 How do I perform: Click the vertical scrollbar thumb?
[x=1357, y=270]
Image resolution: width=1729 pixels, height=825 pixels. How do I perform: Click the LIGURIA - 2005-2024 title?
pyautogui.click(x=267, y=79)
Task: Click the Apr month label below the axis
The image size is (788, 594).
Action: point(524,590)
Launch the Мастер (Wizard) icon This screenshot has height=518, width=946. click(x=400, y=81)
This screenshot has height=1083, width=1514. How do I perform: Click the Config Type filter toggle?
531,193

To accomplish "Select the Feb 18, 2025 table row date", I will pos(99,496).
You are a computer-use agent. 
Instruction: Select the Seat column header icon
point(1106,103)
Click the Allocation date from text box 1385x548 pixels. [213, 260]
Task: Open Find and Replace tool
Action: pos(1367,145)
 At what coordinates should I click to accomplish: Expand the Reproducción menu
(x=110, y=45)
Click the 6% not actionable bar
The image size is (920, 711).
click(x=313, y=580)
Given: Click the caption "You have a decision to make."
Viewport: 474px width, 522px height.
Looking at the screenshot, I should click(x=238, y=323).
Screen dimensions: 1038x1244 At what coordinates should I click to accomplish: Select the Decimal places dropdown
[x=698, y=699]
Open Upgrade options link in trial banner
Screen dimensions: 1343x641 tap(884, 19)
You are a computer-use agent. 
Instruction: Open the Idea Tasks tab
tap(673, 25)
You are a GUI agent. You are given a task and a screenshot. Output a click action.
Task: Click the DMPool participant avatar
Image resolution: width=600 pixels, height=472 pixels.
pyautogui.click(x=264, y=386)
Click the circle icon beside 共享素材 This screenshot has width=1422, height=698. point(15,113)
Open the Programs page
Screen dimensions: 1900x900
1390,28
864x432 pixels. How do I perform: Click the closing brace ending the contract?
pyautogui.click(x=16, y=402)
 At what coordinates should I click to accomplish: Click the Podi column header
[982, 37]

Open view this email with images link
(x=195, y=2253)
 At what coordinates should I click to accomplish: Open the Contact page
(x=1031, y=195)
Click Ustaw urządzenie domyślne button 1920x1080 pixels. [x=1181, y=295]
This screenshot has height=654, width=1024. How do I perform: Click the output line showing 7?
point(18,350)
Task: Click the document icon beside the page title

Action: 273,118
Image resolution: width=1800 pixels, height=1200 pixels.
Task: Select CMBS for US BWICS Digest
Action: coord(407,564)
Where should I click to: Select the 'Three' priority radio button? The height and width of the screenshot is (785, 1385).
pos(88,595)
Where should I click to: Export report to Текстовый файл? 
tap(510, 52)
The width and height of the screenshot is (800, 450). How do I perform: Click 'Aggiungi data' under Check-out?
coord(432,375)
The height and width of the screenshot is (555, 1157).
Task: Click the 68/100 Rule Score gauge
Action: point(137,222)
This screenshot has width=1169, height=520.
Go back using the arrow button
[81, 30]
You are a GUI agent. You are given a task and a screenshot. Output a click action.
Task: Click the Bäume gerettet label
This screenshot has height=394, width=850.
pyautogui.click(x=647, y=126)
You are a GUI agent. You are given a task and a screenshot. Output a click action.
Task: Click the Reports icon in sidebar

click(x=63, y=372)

:::::

TASK DETAILS — Put every line of the records above into a numbered list, leaving out the blank lines.

WRITTEN RESPONSE —
1.  How do I perform: Click the vertical scrollbar thumb?
2. [x=1357, y=270]
3. Image resolution: width=1729 pixels, height=825 pixels. How do I perform: Click the LIGURIA - 2005-2024 title?
4. pyautogui.click(x=267, y=79)
5. Task: Click the Apr month label below the axis
6. The image size is (788, 594).
7. Action: point(524,590)
8. Launch the Мастер (Wizard) icon This screenshot has height=518, width=946. click(x=400, y=81)
9. This screenshot has height=1083, width=1514. How do I perform: Click the Config Type filter toggle?
10. 531,193
11. To accomplish "Select the Feb 18, 2025 table row date", I will pos(99,496).
12. You are a computer-use agent. 
13. Instruction: Select the Seat column header icon
14. point(1106,103)
15. Click the Allocation date from text box 1385x548 pixels. [213, 260]
16. Task: Open Find and Replace tool
17. Action: pos(1367,145)
18.  At what coordinates should I click to accomplish: Expand the Reproducción menu
19. (x=110, y=45)
20. Click the 6% not actionable bar
21. The image size is (920, 711).
22. click(x=313, y=580)
23. Given: Click the caption "You have a decision to make."
24. Viewport: 474px width, 522px height.
25. Looking at the screenshot, I should click(x=238, y=323).
26. Screen dimensions: 1038x1244 At what coordinates should I click to accomplish: Select the Decimal places dropdown
27. [x=698, y=699]
28. Open Upgrade options link in trial banner
29. Screen dimensions: 1343x641 tap(884, 19)
30. You are a computer-use agent. 
31. Instruction: Open the Idea Tasks tab
32. tap(673, 25)
33. You are a GUI agent. You are given a task and a screenshot. Output a click action.
34. Task: Click the DMPool participant avatar
35. Image resolution: width=600 pixels, height=472 pixels.
36. pyautogui.click(x=264, y=386)
37. Click the circle icon beside 共享素材 This screenshot has width=1422, height=698. point(15,113)
38. Open the Programs page
39. Screen dimensions: 1900x900
40. 1390,28
41. 864x432 pixels. How do I perform: Click the closing brace ending the contract?
42. pyautogui.click(x=16, y=402)
43.  At what coordinates should I click to accomplish: Click the Podi column header
44. [982, 37]
45. Open view this email with images link
46. (x=195, y=2253)
47.  At what coordinates should I click to accomplish: Open the Contact page
48. (x=1031, y=195)
49. Click Ustaw urządzenie domyślne button 1920x1080 pixels. [x=1181, y=295]
50. This screenshot has height=654, width=1024. How do I perform: Click the output line showing 7?
51. point(18,350)
52. Task: Click the document icon beside the page title
53. Action: 273,118
54. Image resolution: width=1800 pixels, height=1200 pixels.
55. Task: Select CMBS for US BWICS Digest
56. Action: coord(407,564)
57. Where should I click to: Select the 'Three' priority radio button? The height and width of the screenshot is (785, 1385).
58. pos(88,595)
59. Where should I click to: Export report to Текстовый файл? 
60. tap(510, 52)
61. The width and height of the screenshot is (800, 450). How do I perform: Click 'Aggiungi data' under Check-out?
62. coord(432,375)
63. The height and width of the screenshot is (555, 1157).
64. Task: Click the 68/100 Rule Score gauge
65. Action: point(137,222)
66. This screenshot has width=1169, height=520.
67. Go back using the arrow button
68. [81, 30]
69. You are a GUI agent. You are given a task and a screenshot. Output a click action.
70. Task: Click the Bäume gerettet label
71. This screenshot has height=394, width=850.
72. pyautogui.click(x=647, y=126)
73. You are a GUI agent. You are given a task and a screenshot. Output a click action.
74. Task: Click the Reports icon in sidebar
75. click(x=63, y=372)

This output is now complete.